Record tratti da un dataset
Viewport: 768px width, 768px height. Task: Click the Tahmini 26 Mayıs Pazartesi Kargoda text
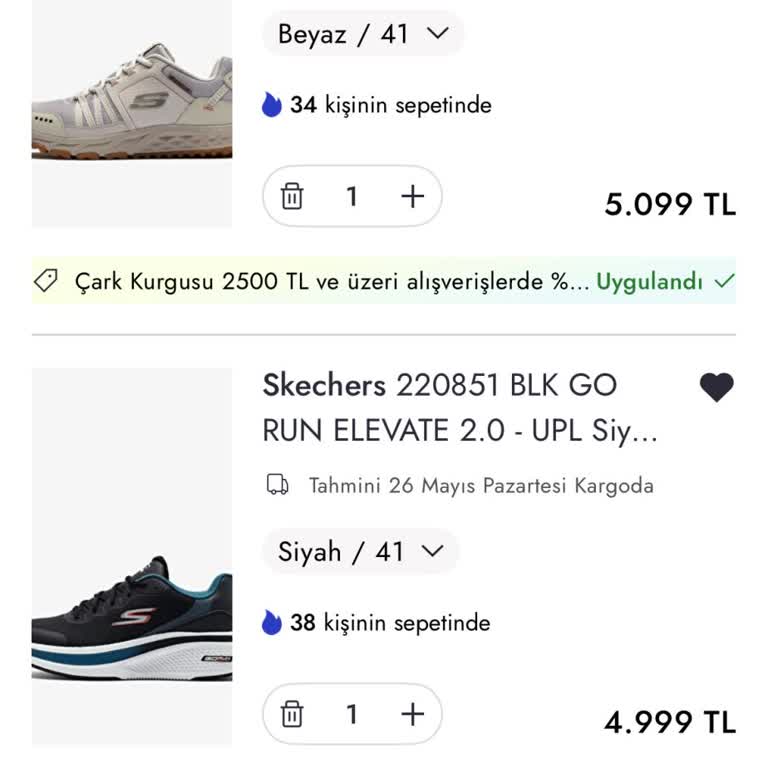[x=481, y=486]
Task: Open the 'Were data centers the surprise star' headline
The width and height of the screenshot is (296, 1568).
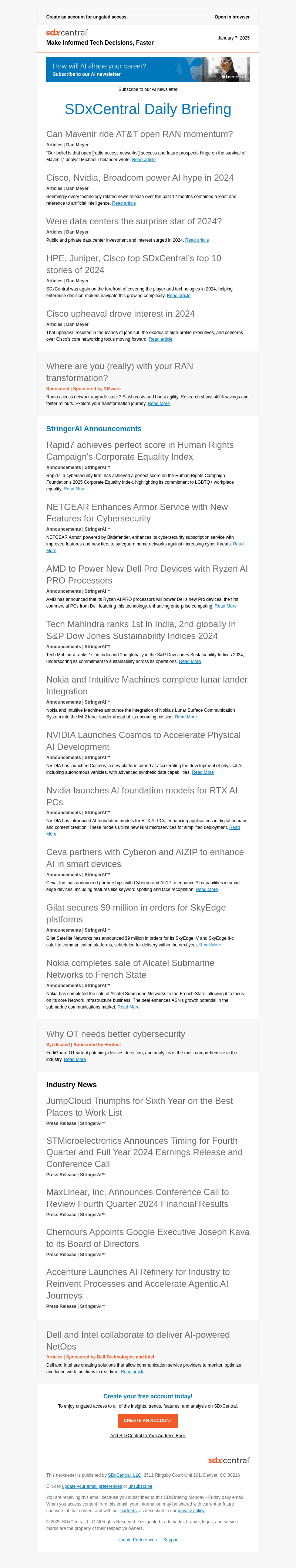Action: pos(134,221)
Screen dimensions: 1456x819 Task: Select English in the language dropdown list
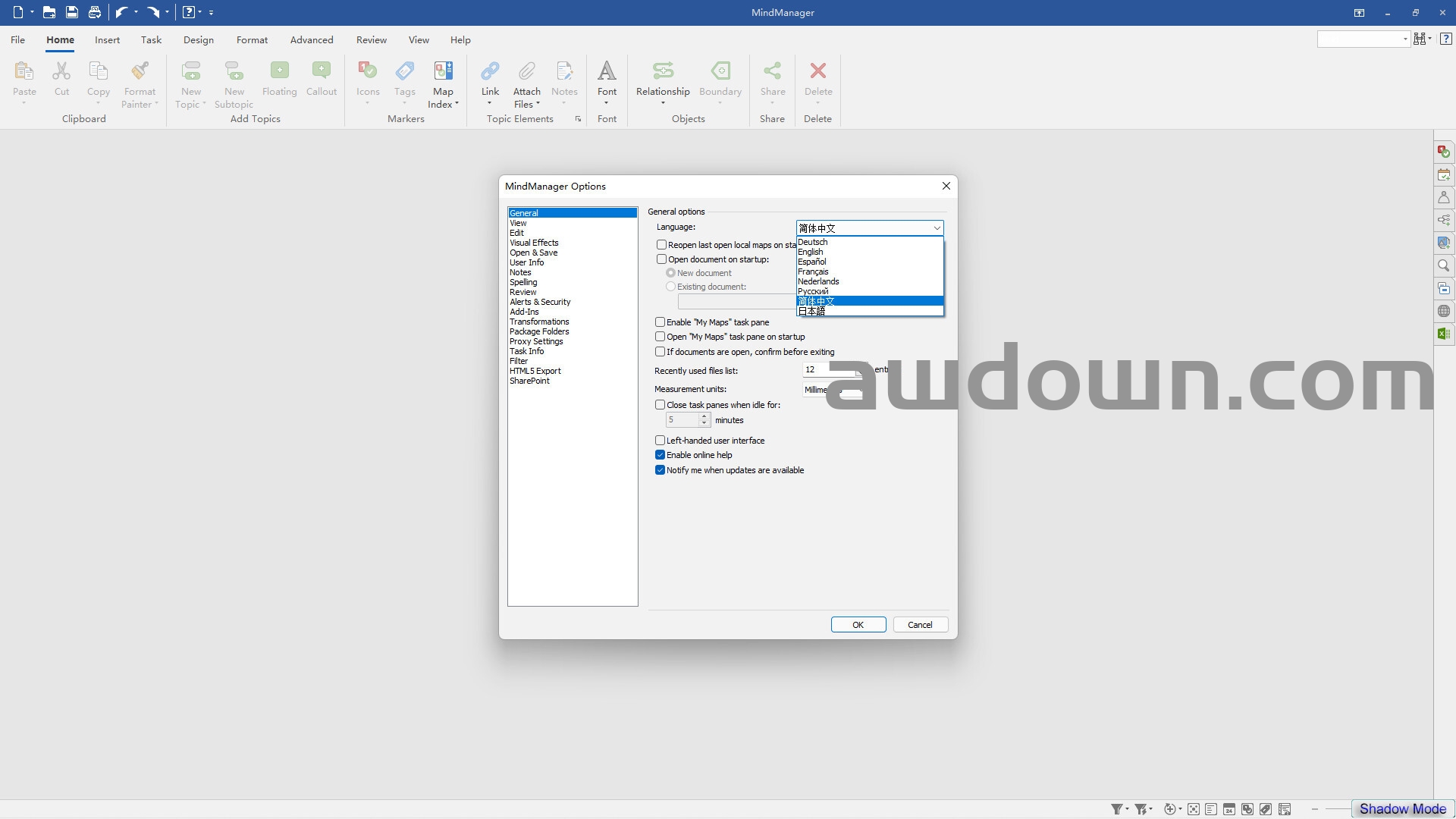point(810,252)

OBIETTIVO DEL COMPITO:
Duplica in modo identico le righe di tutti i record riportati sopra, escludendo le immagini dalla risposta.

RISULTATO COMPLETO:
Viewport: 768px width, 768px height. Task: Click the Tahmini 26 Mayıs Pazartesi Kargoda text
[x=481, y=486]
Task: Open the 'Were data centers the surprise star' headline
The width and height of the screenshot is (296, 1568).
Action: pos(134,221)
Screen dimensions: 1456x819 Task: Select English in the language dropdown list
point(810,252)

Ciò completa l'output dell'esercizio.